*What is expected*
Below are records; copy every line in them that holds the word "Müdürü".

[Entries provided]

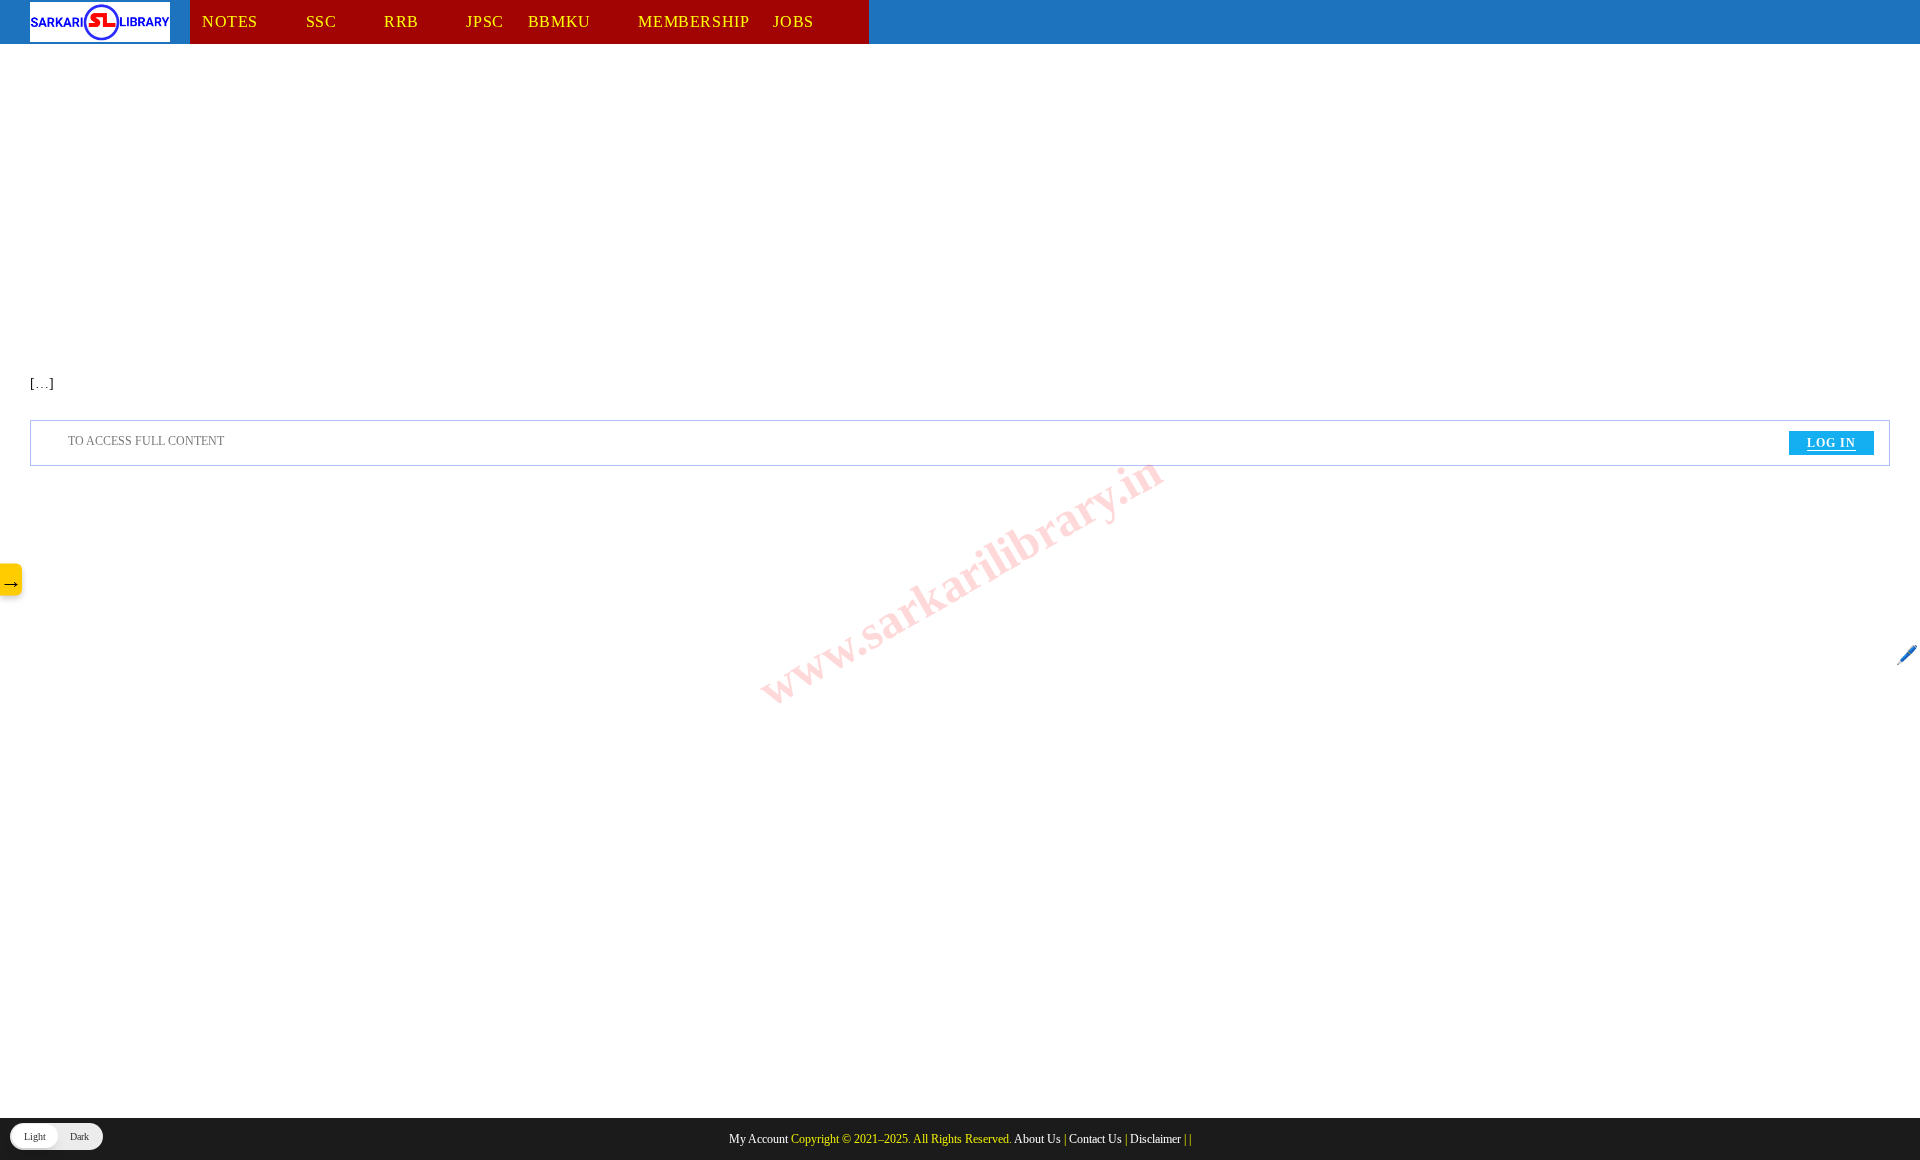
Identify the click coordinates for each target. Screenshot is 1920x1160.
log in (1831, 443)
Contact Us (1095, 1139)
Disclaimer (1155, 1139)
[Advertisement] (630, 223)
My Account (758, 1139)
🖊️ (1907, 655)
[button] (56, 1136)
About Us (1037, 1139)
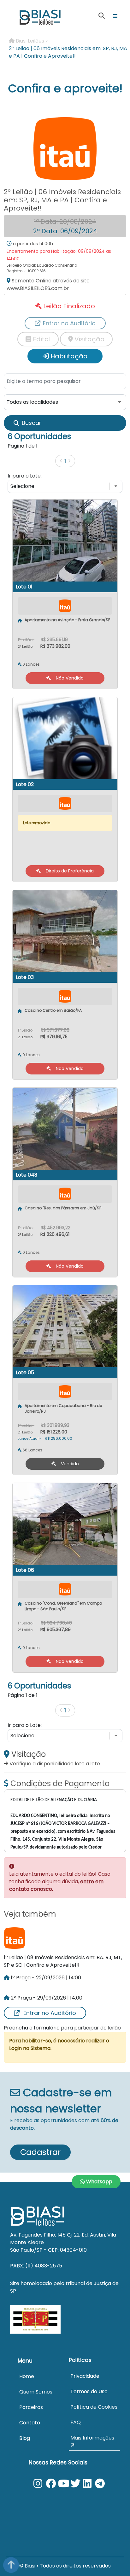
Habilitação (68, 356)
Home (26, 2376)
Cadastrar (40, 2152)
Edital (40, 339)
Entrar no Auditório (49, 2013)
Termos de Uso (89, 2391)
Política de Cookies (93, 2407)
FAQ (75, 2422)
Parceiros (31, 2407)
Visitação (88, 339)
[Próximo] (69, 461)
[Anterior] (61, 461)
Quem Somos (35, 2391)
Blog (24, 2438)
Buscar (31, 423)
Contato (29, 2422)
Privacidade (84, 2376)
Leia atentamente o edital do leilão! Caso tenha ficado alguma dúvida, (59, 1881)
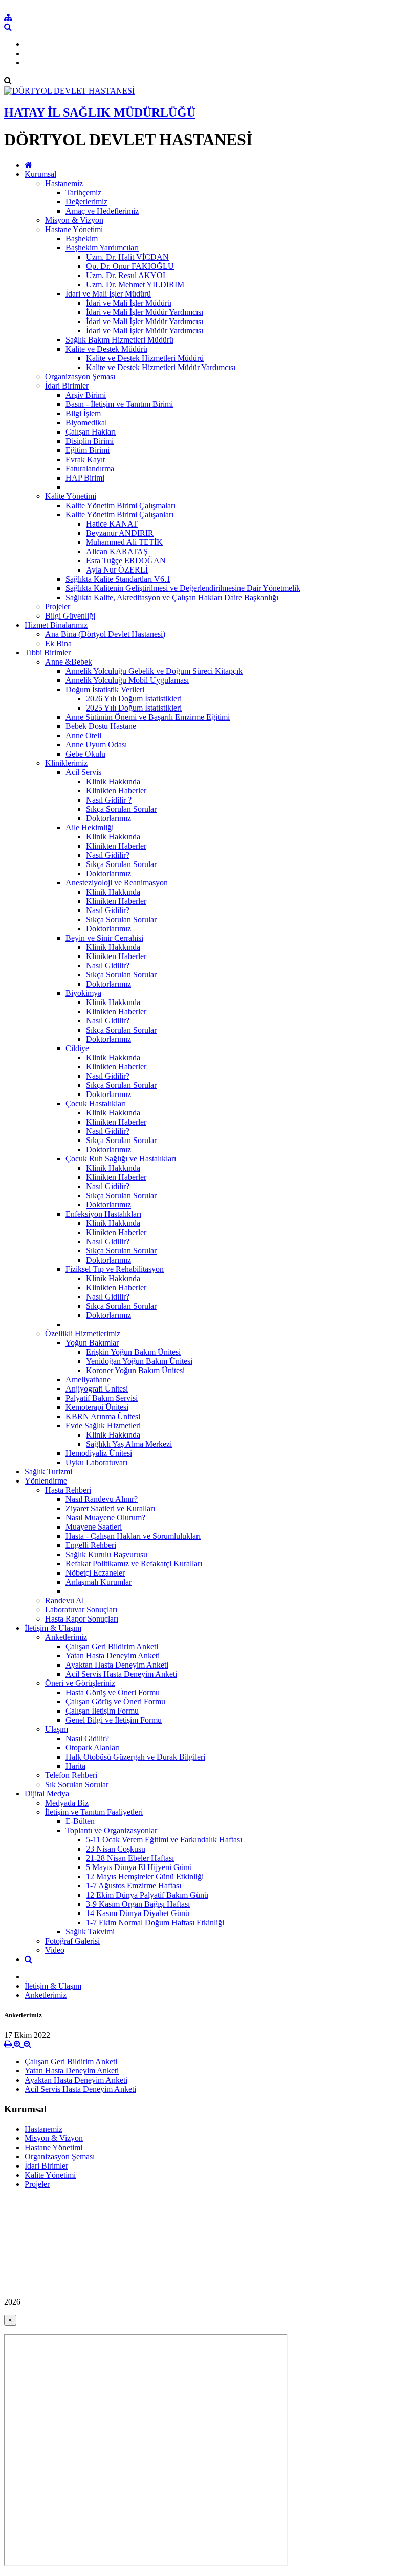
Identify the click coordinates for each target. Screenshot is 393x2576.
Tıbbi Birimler (48, 652)
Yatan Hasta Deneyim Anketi (113, 1655)
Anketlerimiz (66, 1637)
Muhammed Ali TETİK (124, 542)
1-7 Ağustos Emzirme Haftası (133, 1885)
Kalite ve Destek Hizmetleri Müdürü (145, 358)
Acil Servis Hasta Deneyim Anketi (121, 1674)
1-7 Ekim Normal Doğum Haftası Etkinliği (155, 1922)
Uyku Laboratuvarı (96, 1462)
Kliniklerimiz (66, 763)
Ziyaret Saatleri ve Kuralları (110, 1508)
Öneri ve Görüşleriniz (80, 1683)
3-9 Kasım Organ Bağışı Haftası (138, 1904)
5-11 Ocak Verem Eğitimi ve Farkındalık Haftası (164, 1839)
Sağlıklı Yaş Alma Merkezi (129, 1444)
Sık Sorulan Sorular (76, 1784)
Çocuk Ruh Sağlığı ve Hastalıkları (121, 1158)
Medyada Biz (67, 1802)
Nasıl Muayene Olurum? (105, 1517)
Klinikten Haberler (116, 790)
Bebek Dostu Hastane (101, 726)
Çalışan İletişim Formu (102, 1710)
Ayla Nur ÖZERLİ (117, 569)
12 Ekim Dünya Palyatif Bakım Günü (147, 1894)
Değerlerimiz (86, 201)
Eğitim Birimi (88, 450)
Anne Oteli (83, 735)
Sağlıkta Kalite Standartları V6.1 (118, 579)
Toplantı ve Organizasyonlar (111, 1830)
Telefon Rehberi (71, 1775)
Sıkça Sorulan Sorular (121, 809)
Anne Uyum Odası (96, 744)
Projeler (57, 606)
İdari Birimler (67, 385)
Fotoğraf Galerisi (72, 1940)
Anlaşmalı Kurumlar (99, 1582)
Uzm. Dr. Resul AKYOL (127, 275)
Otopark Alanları (93, 1747)
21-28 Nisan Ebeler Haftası (130, 1858)
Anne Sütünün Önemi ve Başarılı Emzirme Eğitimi (148, 717)
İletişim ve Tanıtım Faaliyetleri (94, 1812)
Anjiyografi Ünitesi (97, 1388)
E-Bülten (80, 1821)
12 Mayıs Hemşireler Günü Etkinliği (145, 1876)
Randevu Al (64, 1600)
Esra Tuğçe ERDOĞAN (126, 560)
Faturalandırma (90, 468)
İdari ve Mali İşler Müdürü (108, 293)
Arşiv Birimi (86, 395)
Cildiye (77, 1048)
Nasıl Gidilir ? (109, 799)
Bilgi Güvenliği (70, 615)
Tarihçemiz (83, 192)
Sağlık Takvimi (90, 1931)
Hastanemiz (64, 183)
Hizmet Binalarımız (56, 625)
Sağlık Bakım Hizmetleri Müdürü (119, 339)
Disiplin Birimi (90, 441)
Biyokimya (83, 993)
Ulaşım (56, 1729)
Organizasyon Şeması (80, 376)
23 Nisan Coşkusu (115, 1848)
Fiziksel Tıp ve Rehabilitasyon (115, 1269)
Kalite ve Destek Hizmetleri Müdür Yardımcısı (160, 367)
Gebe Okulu (85, 753)
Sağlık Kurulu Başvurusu (106, 1554)
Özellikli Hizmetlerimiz (82, 1333)
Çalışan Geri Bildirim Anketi (112, 1646)
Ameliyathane (88, 1379)
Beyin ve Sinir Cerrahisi (104, 937)
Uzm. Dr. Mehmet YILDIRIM (135, 284)
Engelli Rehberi (91, 1545)
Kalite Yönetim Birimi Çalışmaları (121, 505)
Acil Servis (83, 772)
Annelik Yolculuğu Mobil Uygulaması (127, 680)
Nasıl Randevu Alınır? (102, 1499)
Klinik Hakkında (113, 781)
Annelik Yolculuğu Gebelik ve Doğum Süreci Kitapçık (154, 671)
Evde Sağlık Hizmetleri (103, 1425)
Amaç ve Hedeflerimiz (102, 211)
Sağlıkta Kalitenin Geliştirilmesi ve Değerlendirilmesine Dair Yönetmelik (183, 588)
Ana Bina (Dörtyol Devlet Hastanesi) (105, 634)
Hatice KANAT (112, 523)
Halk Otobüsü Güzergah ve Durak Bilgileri (135, 1756)
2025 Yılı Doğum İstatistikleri (134, 707)
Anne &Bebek (68, 661)
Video (54, 1950)
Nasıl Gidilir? (107, 855)
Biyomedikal (86, 422)
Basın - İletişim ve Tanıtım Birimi (119, 404)
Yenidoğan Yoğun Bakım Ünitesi (139, 1361)
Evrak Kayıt (85, 459)
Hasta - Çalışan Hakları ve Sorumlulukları (133, 1536)
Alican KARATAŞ (117, 551)
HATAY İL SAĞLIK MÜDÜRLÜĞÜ (99, 112)
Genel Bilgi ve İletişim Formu (114, 1720)
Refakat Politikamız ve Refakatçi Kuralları (134, 1563)
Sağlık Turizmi (48, 1471)
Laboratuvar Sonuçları (81, 1609)
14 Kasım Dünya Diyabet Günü (137, 1913)
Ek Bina (58, 643)
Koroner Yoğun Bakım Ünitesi (135, 1370)
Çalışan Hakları (91, 431)
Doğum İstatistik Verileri (105, 689)
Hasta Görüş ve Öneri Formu (113, 1692)
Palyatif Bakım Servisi (102, 1398)
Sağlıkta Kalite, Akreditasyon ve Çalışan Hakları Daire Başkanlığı (172, 597)
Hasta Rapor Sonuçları (81, 1618)
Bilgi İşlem (83, 413)
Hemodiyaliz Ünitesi (99, 1453)
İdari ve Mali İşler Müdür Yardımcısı (144, 312)
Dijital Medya (47, 1793)
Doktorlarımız (108, 818)
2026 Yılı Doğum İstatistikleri (134, 698)
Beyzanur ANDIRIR (120, 533)
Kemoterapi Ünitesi (97, 1407)
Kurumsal (40, 174)
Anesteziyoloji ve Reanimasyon (117, 882)
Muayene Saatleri (94, 1526)
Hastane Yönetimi (74, 229)
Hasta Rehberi (68, 1490)
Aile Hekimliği (90, 827)
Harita (75, 1766)
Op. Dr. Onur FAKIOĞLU (130, 266)
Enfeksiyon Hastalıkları (103, 1214)
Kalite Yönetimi (70, 496)
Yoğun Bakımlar (92, 1342)
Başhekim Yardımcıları (102, 247)
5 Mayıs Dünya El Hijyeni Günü (139, 1867)
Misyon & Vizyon (74, 220)
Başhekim (82, 238)
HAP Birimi (85, 477)
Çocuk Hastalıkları (96, 1103)
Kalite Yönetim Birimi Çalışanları (119, 514)
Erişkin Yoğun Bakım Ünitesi (133, 1352)
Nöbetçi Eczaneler (95, 1572)
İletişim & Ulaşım (53, 1628)
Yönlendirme (46, 1480)
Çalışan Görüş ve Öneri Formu (115, 1701)
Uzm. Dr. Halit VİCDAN (127, 257)
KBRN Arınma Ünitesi (103, 1416)
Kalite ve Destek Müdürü (106, 349)
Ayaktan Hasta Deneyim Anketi (117, 1664)
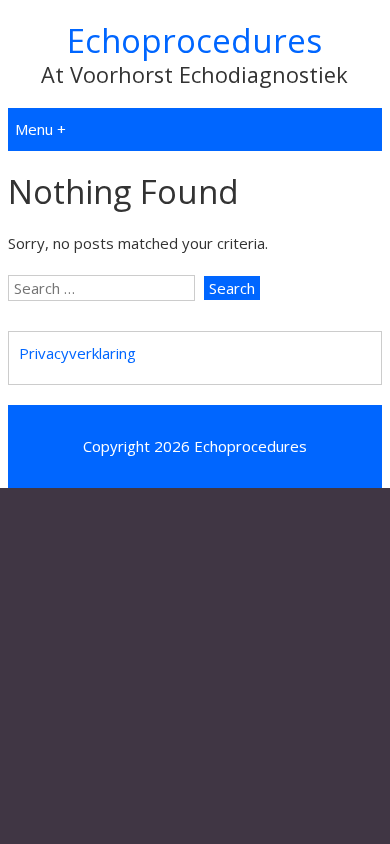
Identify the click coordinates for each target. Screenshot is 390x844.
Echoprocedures (194, 40)
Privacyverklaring (77, 353)
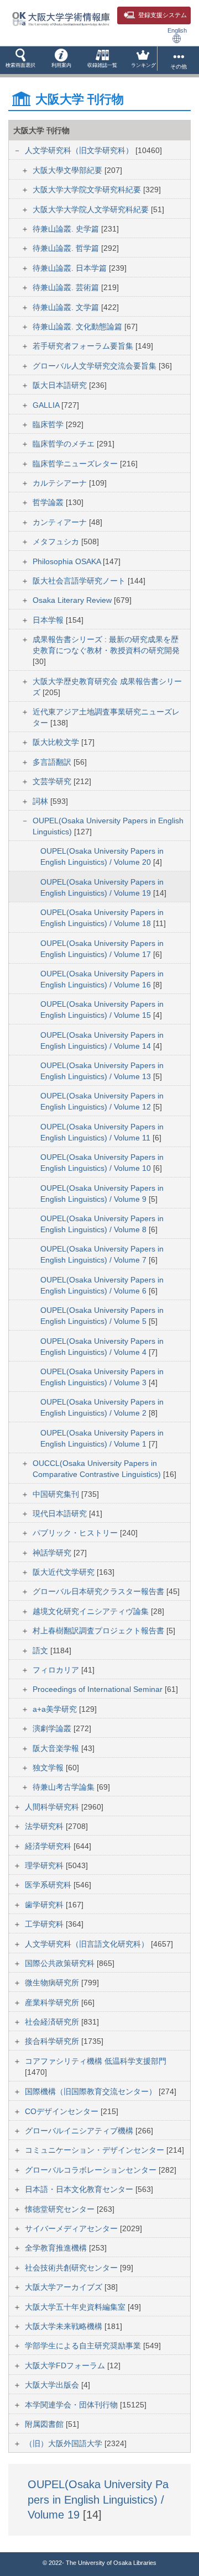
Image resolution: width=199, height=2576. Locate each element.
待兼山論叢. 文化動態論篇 (78, 326)
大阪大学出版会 (53, 2384)
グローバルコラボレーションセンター (92, 2169)
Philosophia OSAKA (68, 561)
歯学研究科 (45, 1904)
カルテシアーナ (61, 483)
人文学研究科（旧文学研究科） (80, 150)
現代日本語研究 (61, 1513)
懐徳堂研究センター (61, 2209)
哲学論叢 (49, 502)
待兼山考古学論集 (65, 1787)
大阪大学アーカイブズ (64, 2287)
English (177, 30)
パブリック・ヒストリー (76, 1532)
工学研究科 (45, 1924)
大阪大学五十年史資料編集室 (76, 2306)
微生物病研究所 (53, 1982)
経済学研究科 (49, 1846)
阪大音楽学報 (57, 1748)
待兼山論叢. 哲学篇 (67, 248)
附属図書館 (45, 2424)
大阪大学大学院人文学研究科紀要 (92, 209)
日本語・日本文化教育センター (80, 2189)
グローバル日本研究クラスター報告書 (99, 1591)
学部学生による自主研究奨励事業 (84, 2345)
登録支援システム (162, 15)
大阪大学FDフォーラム (66, 2365)
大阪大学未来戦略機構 (64, 2326)
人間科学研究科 (53, 1806)
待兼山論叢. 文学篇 (67, 307)
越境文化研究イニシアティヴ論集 (92, 1611)
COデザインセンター (63, 2111)
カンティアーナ (61, 522)
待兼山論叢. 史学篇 (67, 228)
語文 (41, 1650)
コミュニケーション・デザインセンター (95, 2150)
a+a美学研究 (56, 1709)
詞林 (41, 801)
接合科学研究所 (53, 2041)
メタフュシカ (57, 541)
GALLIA (47, 405)
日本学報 (49, 620)
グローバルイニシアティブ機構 (80, 2130)
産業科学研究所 (53, 2002)
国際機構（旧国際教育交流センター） (92, 2091)
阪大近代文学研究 (65, 1572)
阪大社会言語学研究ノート (80, 580)
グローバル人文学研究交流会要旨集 (96, 365)
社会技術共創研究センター (72, 2267)
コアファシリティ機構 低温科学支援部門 (95, 2061)
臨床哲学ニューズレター (76, 463)
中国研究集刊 (57, 1494)
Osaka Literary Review (73, 600)
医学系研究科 (49, 1884)
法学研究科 (45, 1826)
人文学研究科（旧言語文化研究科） (88, 1943)
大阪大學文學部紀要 (68, 170)
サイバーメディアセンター (72, 2228)
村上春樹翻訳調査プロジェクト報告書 (99, 1630)
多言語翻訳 (53, 762)
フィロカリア (57, 1669)
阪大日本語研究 (61, 385)
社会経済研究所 (53, 2021)
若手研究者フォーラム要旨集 (84, 345)
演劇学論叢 (53, 1728)
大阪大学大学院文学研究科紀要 (88, 189)
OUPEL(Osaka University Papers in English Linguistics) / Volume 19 (98, 2499)
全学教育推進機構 (57, 2247)
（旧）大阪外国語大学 (64, 2443)
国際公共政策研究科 (61, 1963)
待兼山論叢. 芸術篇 (67, 287)
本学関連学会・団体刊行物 (72, 2404)
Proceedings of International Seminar (99, 1689)
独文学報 (49, 1767)
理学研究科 (45, 1865)
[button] (20, 60)
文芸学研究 (53, 781)
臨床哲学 (49, 424)
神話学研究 (53, 1552)
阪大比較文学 (57, 742)
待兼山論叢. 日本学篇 (71, 268)
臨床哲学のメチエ (65, 443)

[/Entries provided]

*Exercise answer*
Kalite ve Destek Hizmetleri Müdürü (145, 358)
İdari ve Mali İşler Müdürü (108, 293)
Sağlık Bakım Hizmetleri Müdürü (119, 339)
Kalite ve Destek Müdürü (106, 349)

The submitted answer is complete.